I learned that she had come to know him from a past skit with a man (I
suspect her of having many skits with men - she denies the figure is
many,) and is now, like me, a follower of Al. Al being a modest and
always simply attired troubadour, Kettle immediately seemed an unusual
sort of follower.
She is short and small and punklike, as I have mentioned, with the
look of an urchin and streetfighter. Her hair is cut short, schoolboy
length, and sometimes spiked or whipped up - it is dark, but more to
the tone of a very thick varnish than of coal, and often split with a
bolt of bright pink or red. The same varnish effect is also evident in
her eyes, which are made to seem small and distant by the smears of
deep violet applied around them.
She clothes herself in oddly-cut, ragged-looking, extravagant or
overtly feminine outfits, sometimes adorned with badges, and is quite
happy tramping around in heavy boots. Other matters I have picked up
over a lengthier period of time. Kettle seems more willing, for
instance, than any of the harpies, for another instance, to express her
pleasure at the appearance of certain young men (though I don't deny
Lianne and Besse at least are very capable of this feat.)

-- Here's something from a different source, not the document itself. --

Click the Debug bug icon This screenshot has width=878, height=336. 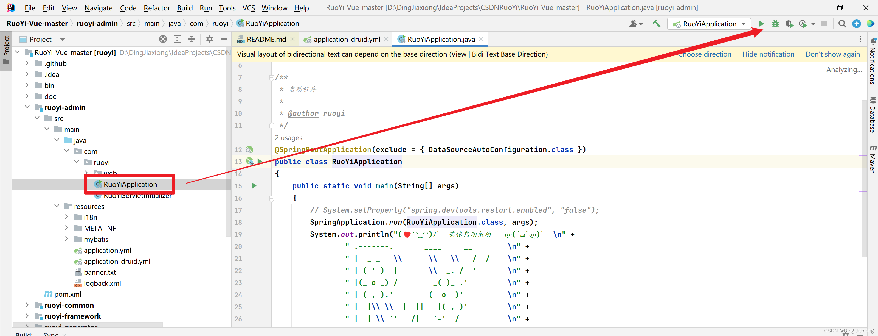[x=775, y=24]
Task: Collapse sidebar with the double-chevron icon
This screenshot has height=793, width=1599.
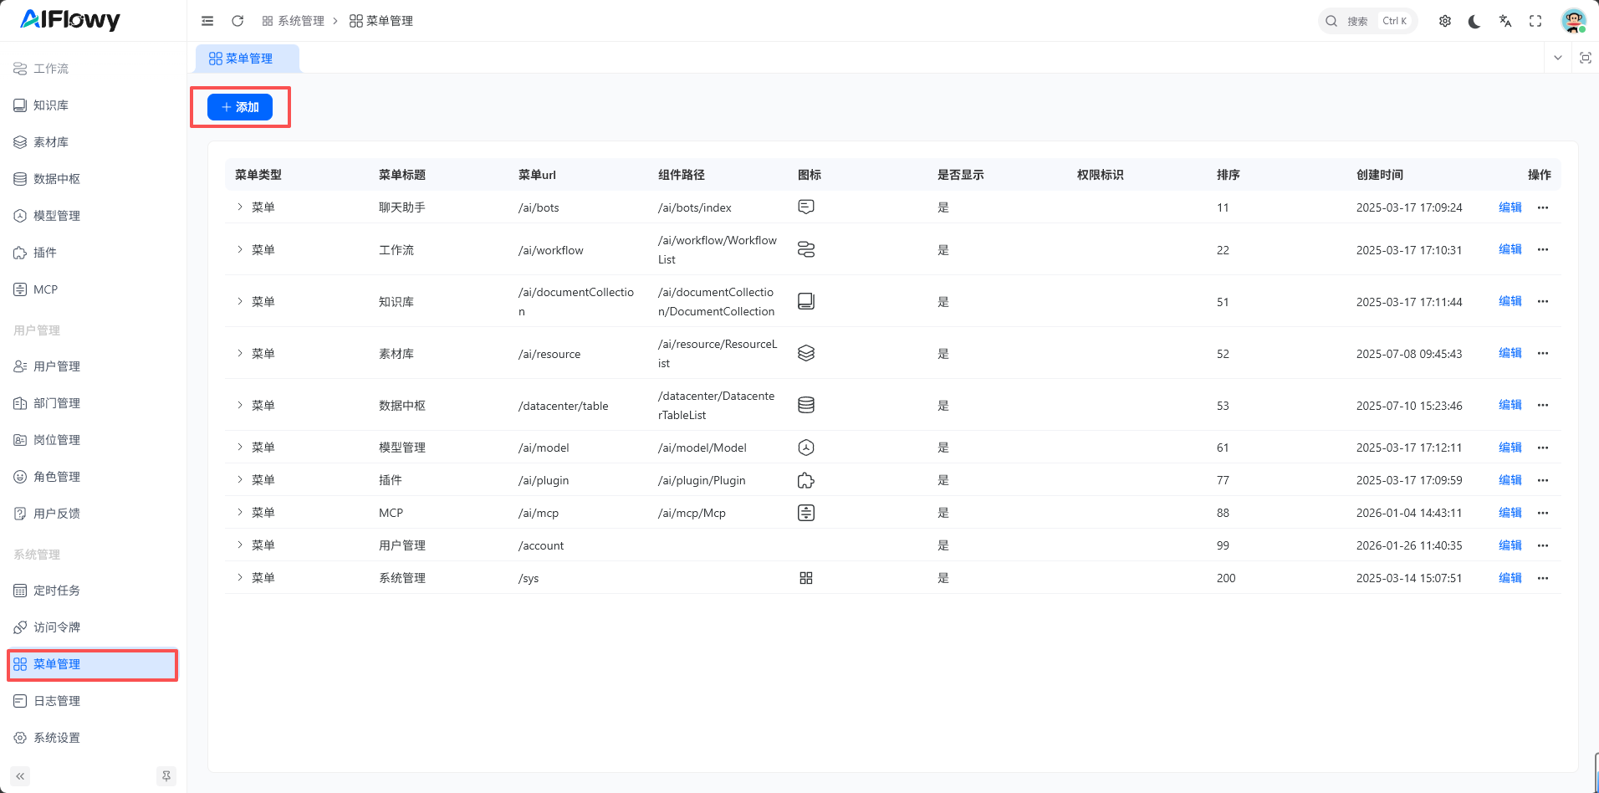Action: (20, 776)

"The one who played the brother - he was easy on the eyes," she once
said.
But her delight is forever incomplete, I am led to believe - eternally
unsatisfied, perpetually unfulfilled and permanently less than whole.
It was Becky Lawrence, another girl on our course, and a prospective
newspaper hack (she already writes for the student rag, Concrete,) who
noted, at a much later date, that Kettle "wants to find a beautiful
man. Find him in her writing; create him from something surreal, like a
story about fish perhaps."
I could've hanged myself with my new UEA college scarf for not picking
up on that myself, since there is, I must observe, the potent aroma of
brooding desire and lonesomeness to so much of her writing.
What a complex little limpet she is.